Personal information
- Nationality: British
- Born: 28 November 1962 (age 63) Glasgow, Scotland
- Height: 5 ft 7 in (170 cm)
- Weight: Lightweight

Boxing career
- Stance: Southpaw

Boxing record
- Total fights: 33
- Wins: 25
- Win by KO: 17
- Losses: 6
- Draws: 2

= Steve Boyle (boxer) =

Scottish boxer

Steve Boyle (born 28 November 1962) is a Scottish former boxer who was British lightweight champion between 1988 and 1990.

==Career==
Steve Boyle was born in Glasgow and made his professional début in May 1983. In June 1985 he beat Dave Savage to win the BBBofC Scottish Area lightweight title. After winning his next three fights he challenged Tony Willis in May 1986 for the British title, losing via a ninth round stoppage.
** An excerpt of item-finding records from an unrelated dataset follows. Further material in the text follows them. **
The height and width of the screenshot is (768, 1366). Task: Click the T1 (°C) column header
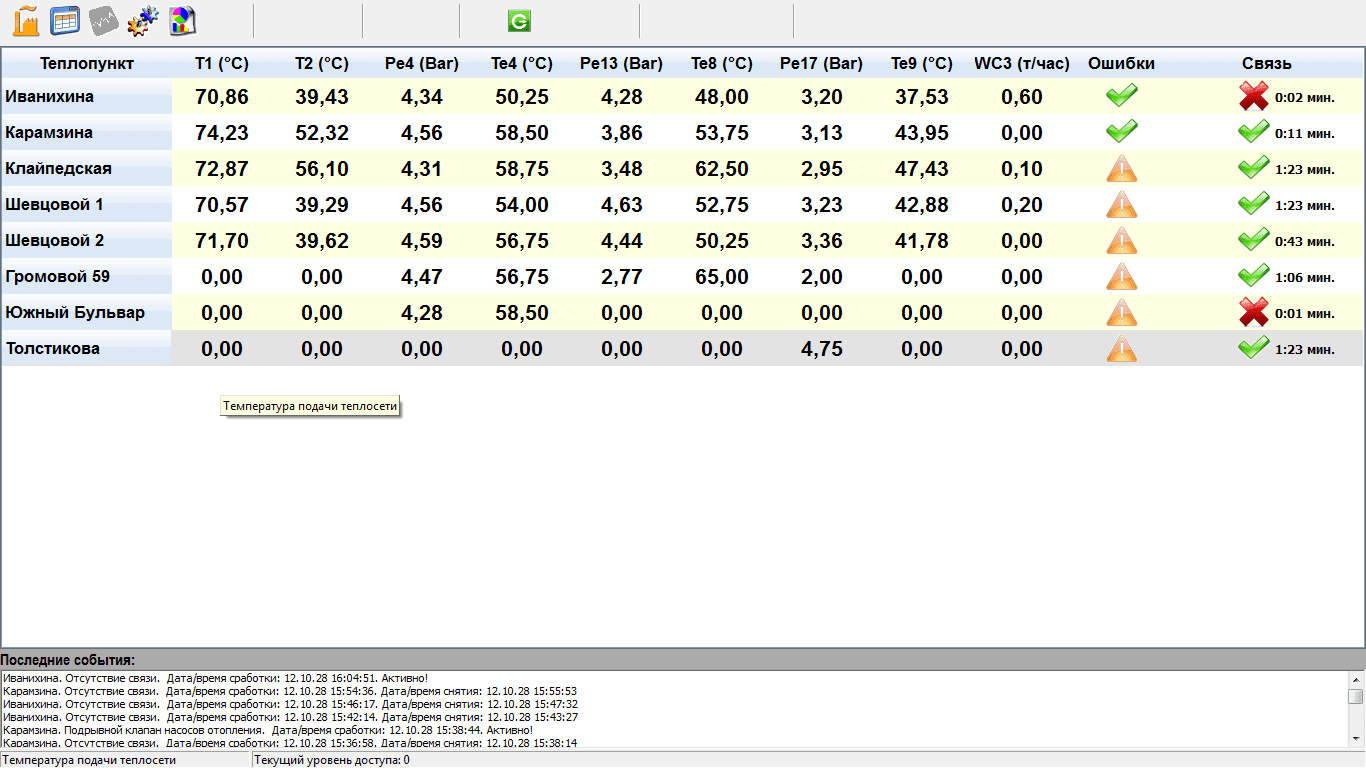222,64
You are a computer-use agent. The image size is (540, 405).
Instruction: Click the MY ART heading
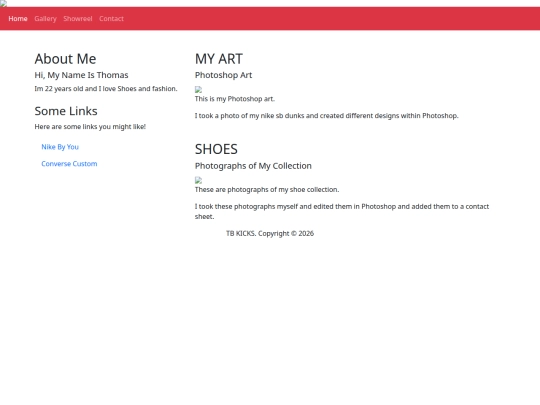[x=219, y=59]
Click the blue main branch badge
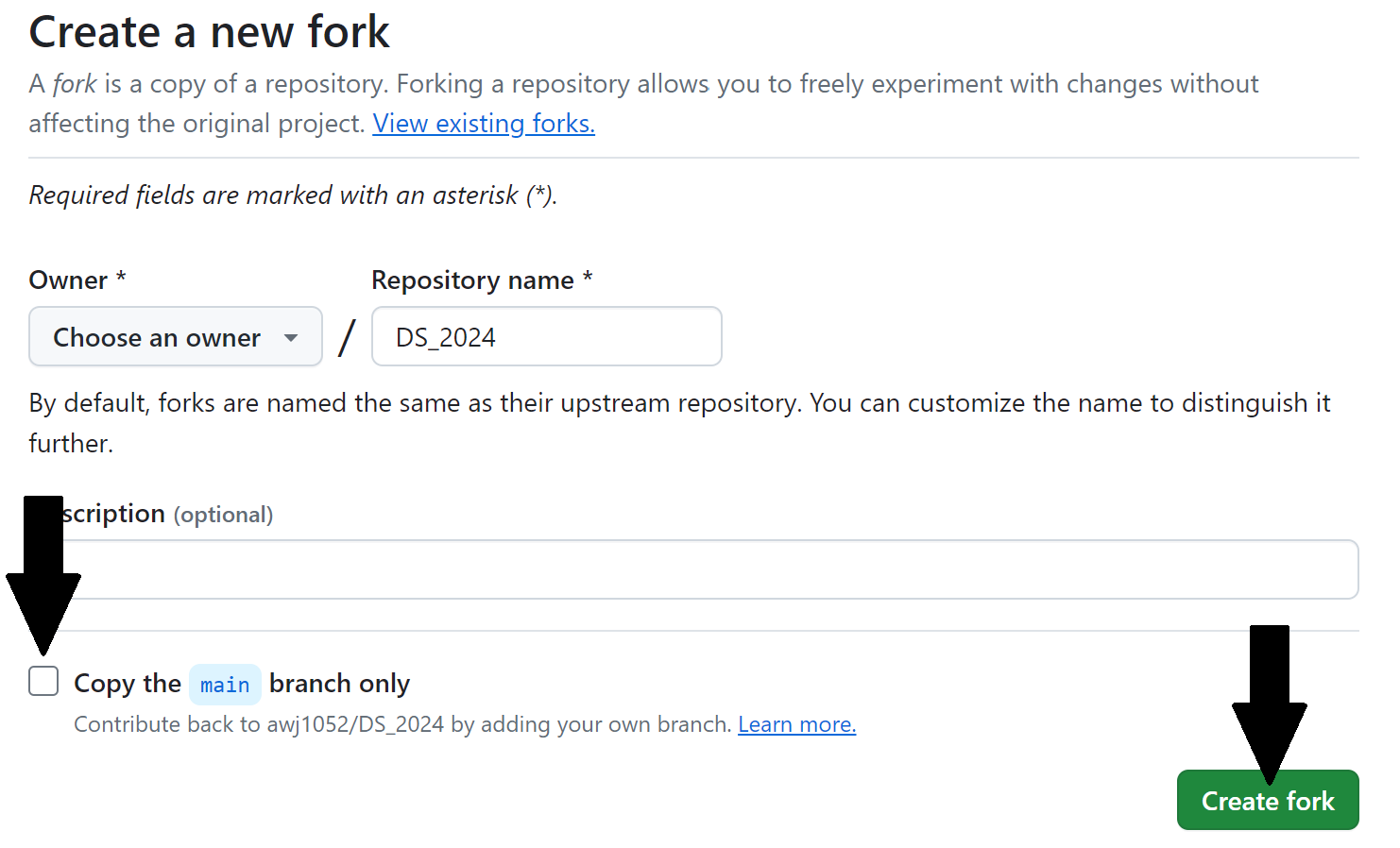This screenshot has width=1400, height=848. click(x=225, y=685)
In March 1987 he beat Mike Durvan on points in a British title eliminator, setting up a challenge in February 1988 for Alex Dickson's title; Boyle knocked Dickson out in the second round to become British champion. He made a successful defence in November against Joey Jacobs.

In January 1989 he beat Pedro Armando Gutierrez to take the WBC International lightweight title, and in November 1989 met Antonio Renzo for the vacant European title, losing after retiring in the seventh round. In December 1989 he was ordered to defend his British title against Peter Till but the fight never happened and Boyle relinquished his title in 1990. He also moved from Tommy Gilmour to be managed by London-based Frank Warren.

In May 1992 he challenged again for the British title, with the Commonwealth title also at stake, but was stopped in the seventh round by Carl Crook. His final fight came a year later, a points win over journeyman Mark Antony.